Si podía contener la furia del adversario, Gharin prefería aguantar y observar pacientemente su técnica hasta hallar en ella una fisura. Detenía con estudiados y correctos movimientos llenos de elegancia las estocadas de su enemigo, fintaba con agilidad felina sus lances y bailaba a su alrededor hasta encontrar un error, una oportunidad. Entonces hendía el acero. Una vez, dos como mucho. Luego, su adversario moría.
El arma de la mestiza se estrellaba una y otra ven en la hoja de su espada haciéndole retroceder. Sus ojos controlaban los movimientos, sus pasos cedían sólo el terreno necesario. Gharin continuaba interponiendo sabiamente el arma mientras la estudiaba.
Era muy bella...
De un salto inesperado subió a una mesa cercana y esquivó desde la aventajada posición aquellos enérgicos y predecibles golpes. Él era un guerrero veterano. Quizá no lo evidenciaba con la misma claridad que su amigo, pero sin duda su nivel resultaba extraordinario. Su espada se movía de izquierda a derecha, de arriba a los flancos. Su cintura se quebraba en giros violentos perfectamente ejecutados. Mientras, sus pupilas azules como el hielo glacial buscaban el error.
Y acabó encontrando el hueco...
La espada buscó la víctima, se encaminó con decisión para asestar el golpe que habría de desequilibrar aquella injusta balanza. Los recuerdos, las imágenes golpearon su mente como el pico machaca la roca. Volvieron los ojos muertos de aquellas elfas mutiladas meciéndose de sus cabellos desde las inalterables ramas de roble. Aquellos hermanos empalados en sus lanzas. Y se mezclaron en un caldo espeso con un millar de visiones similares que sus ojos habían presenciado en los últimos tiempos.
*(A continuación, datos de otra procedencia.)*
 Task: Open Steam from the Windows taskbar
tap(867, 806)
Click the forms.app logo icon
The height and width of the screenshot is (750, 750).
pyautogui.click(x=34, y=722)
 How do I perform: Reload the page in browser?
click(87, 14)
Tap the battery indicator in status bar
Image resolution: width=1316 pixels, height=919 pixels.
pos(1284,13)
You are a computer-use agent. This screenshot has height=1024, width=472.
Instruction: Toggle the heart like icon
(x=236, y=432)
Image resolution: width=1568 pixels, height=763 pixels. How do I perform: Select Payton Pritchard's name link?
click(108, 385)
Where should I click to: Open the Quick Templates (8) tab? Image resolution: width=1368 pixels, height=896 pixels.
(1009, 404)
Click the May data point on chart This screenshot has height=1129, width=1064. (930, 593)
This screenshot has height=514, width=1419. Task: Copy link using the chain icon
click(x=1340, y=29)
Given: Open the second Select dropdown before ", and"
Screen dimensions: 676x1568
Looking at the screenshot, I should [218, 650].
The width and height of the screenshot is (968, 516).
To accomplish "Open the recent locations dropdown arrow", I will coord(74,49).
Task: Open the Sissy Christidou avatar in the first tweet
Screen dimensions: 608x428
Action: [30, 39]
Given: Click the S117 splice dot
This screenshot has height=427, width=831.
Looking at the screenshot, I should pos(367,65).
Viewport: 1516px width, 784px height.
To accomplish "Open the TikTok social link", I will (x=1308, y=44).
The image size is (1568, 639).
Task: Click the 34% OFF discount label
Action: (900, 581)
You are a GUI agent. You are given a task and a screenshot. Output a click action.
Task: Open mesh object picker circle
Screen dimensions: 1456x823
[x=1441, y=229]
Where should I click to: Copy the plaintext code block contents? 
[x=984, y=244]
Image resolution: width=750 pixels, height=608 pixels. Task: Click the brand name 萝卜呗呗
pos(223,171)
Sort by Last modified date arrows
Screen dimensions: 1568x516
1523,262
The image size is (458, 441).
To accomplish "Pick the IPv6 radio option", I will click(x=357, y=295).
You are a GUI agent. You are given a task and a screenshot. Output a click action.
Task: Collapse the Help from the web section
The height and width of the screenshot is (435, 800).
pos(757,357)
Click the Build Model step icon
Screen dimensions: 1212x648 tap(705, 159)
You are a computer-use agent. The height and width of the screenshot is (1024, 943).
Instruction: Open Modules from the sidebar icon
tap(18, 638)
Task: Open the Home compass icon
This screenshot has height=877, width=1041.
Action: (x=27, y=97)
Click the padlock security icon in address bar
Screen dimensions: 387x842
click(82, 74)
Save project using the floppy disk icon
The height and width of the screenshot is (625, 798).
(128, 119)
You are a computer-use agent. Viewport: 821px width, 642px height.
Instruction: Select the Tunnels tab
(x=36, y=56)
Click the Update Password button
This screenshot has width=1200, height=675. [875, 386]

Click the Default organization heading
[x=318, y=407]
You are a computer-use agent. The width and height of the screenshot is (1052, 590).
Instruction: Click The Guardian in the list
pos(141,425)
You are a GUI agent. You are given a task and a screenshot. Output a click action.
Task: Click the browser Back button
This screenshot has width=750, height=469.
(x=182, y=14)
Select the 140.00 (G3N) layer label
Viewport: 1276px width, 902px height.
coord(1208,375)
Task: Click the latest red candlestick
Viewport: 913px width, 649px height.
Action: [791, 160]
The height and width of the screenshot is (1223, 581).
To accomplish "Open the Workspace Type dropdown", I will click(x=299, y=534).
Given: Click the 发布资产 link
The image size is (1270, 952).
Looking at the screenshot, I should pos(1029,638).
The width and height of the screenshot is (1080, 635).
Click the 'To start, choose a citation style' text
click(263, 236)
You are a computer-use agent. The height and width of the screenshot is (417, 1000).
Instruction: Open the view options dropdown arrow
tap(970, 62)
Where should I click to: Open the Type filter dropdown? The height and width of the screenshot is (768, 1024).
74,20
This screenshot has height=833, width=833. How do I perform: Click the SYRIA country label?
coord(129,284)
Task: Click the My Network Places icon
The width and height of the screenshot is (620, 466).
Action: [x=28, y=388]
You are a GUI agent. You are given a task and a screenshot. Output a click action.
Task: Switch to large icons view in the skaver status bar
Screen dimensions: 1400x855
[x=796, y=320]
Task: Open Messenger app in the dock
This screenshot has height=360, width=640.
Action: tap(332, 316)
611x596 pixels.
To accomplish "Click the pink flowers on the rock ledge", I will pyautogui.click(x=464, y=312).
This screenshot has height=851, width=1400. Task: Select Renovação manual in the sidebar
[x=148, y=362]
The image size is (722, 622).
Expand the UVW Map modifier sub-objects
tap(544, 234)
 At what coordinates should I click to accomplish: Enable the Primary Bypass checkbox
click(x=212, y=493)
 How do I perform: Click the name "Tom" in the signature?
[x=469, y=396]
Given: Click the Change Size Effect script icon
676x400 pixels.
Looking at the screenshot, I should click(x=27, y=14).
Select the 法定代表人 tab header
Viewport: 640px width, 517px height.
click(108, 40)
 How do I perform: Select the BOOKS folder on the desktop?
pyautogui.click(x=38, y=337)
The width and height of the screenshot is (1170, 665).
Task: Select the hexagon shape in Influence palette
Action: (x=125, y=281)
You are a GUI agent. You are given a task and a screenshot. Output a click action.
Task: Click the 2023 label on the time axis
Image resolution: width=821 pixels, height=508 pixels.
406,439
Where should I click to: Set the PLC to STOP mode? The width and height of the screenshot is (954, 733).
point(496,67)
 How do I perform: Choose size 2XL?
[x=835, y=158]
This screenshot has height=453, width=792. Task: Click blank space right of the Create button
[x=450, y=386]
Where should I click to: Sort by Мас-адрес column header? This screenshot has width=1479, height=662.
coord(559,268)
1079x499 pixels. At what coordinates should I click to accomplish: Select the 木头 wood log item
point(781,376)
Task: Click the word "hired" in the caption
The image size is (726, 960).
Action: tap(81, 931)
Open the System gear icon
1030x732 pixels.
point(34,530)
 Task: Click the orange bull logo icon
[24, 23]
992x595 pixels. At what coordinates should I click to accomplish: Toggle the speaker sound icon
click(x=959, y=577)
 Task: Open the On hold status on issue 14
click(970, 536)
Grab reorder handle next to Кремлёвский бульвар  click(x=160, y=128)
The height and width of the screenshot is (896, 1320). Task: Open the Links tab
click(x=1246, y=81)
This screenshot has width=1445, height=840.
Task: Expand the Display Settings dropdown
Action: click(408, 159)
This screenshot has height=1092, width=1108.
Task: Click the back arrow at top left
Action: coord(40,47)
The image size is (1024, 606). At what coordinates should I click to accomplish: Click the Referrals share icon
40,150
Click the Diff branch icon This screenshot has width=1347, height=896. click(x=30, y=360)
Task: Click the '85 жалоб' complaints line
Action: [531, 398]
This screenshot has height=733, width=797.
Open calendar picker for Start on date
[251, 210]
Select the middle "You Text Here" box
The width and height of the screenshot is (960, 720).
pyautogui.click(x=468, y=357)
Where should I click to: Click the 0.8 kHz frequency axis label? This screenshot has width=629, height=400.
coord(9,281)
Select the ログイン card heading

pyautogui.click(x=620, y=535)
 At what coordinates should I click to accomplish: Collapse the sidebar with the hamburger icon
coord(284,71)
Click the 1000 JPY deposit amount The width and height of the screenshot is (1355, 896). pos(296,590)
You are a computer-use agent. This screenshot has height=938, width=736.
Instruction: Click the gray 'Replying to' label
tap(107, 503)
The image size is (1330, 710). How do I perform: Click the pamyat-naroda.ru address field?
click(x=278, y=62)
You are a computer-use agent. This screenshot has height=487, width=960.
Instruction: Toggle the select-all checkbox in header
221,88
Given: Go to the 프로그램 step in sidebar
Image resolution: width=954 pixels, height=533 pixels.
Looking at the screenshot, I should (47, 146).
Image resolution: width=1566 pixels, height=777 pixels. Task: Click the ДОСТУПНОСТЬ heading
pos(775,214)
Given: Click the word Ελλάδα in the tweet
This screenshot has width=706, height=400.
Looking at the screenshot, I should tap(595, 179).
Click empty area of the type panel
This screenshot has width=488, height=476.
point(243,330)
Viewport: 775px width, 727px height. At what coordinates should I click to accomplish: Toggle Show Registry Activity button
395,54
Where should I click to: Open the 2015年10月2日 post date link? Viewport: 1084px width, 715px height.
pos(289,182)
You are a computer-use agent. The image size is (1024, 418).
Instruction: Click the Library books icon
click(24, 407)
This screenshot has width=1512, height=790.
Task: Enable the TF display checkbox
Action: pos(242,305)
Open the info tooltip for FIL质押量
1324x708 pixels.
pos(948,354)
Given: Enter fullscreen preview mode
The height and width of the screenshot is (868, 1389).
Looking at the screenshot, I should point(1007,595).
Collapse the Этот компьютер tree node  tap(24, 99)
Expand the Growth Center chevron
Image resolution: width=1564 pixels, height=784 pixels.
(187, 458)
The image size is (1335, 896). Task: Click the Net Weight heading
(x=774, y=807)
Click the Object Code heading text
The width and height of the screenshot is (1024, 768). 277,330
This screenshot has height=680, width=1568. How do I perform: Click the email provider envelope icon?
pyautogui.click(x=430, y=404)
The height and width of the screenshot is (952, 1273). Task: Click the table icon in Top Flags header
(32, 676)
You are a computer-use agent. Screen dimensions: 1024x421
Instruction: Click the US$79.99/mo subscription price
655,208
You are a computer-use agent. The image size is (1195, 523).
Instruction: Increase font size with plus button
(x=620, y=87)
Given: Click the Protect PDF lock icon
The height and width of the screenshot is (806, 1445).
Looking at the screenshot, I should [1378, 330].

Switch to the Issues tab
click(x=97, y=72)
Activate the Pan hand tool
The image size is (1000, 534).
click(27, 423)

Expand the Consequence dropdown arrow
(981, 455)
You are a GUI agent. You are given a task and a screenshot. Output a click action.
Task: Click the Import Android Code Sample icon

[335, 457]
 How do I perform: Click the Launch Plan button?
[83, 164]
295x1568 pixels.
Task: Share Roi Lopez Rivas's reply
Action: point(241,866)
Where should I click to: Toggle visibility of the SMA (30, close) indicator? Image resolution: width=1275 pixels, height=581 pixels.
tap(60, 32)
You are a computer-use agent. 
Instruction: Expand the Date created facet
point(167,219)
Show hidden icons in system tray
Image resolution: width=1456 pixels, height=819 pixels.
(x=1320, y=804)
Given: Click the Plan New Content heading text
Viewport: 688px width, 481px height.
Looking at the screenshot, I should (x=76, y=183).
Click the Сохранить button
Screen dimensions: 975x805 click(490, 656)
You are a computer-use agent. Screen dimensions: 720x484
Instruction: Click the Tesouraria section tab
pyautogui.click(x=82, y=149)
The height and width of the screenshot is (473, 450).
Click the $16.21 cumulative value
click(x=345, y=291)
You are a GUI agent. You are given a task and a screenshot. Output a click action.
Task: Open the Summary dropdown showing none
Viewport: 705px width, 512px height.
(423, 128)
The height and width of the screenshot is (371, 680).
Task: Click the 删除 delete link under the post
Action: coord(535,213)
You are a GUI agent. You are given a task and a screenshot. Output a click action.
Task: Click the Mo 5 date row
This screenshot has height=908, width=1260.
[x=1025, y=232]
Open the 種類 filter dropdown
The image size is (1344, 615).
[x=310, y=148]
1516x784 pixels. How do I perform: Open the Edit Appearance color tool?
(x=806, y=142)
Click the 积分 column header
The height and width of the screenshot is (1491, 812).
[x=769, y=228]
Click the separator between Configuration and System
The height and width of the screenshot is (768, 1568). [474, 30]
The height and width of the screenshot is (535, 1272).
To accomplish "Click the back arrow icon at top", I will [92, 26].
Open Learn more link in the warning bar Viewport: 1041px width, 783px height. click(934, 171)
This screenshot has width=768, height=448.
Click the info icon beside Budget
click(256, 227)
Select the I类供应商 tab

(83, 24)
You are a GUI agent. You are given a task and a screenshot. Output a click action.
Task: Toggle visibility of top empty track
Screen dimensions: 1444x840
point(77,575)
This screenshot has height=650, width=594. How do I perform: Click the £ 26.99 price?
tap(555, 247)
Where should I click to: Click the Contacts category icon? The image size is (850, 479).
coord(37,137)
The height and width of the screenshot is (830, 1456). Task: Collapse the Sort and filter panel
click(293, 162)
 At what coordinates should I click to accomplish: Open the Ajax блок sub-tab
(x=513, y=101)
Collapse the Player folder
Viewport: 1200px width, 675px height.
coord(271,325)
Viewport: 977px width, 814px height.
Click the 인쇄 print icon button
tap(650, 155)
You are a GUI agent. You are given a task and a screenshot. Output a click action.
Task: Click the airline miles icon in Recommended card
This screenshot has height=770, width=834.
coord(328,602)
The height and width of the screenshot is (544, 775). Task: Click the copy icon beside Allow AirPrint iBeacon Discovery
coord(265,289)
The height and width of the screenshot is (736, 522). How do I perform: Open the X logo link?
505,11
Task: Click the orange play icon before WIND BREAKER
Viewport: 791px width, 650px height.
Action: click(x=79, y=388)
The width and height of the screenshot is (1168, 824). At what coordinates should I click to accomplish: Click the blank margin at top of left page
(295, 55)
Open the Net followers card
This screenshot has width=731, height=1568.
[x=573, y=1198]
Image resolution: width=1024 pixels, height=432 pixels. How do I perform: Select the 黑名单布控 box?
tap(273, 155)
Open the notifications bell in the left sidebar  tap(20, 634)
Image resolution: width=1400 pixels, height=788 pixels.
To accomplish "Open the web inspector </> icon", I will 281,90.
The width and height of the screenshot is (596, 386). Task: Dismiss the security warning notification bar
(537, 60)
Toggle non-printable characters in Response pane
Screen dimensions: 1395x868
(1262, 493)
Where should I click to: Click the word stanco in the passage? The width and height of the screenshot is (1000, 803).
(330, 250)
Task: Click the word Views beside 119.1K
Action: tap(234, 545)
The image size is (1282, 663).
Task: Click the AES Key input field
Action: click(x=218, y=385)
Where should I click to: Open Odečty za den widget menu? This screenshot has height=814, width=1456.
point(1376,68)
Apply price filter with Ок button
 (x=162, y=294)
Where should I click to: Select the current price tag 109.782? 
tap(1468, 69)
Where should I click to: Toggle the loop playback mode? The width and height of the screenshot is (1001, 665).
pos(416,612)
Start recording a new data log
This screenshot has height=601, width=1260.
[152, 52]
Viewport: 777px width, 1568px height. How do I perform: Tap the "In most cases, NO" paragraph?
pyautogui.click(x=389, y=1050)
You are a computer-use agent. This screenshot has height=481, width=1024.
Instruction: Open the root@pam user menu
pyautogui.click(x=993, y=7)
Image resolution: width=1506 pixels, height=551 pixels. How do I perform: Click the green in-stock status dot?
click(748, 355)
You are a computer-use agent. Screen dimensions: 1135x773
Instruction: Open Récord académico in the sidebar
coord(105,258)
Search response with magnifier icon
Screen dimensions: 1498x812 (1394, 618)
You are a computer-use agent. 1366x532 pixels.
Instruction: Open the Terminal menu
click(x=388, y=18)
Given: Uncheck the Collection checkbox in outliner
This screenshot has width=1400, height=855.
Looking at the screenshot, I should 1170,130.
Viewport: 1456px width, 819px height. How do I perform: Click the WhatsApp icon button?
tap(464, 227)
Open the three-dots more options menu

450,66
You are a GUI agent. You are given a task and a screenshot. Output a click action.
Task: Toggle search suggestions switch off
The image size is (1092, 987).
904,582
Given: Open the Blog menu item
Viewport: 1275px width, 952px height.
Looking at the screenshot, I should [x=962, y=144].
Era hermosa. ¿Cómo matarla? ¿Cómo acabar con una vida? Quizá, en otro tiempo no hubiese tenido remordimientos al enfrentarse a un hombre, no así con una mujer. Pero últimamente, después de lo ocurrido, exceptuando a los sacerdotes y huestes del Culto o a las bestias, le parecía un horror sin nombre acabar con cualquier otra vida. Estaba cansado de derramar sangre sin un motivo.
Su cabeza fintó la estocada que aquella salvaje mestiza le dirigió. Cruzó su área de acción, entró en su guardia. De un golpe certero, preciso, el acero de Gharin rompió el asalto y ella quedó desarmada.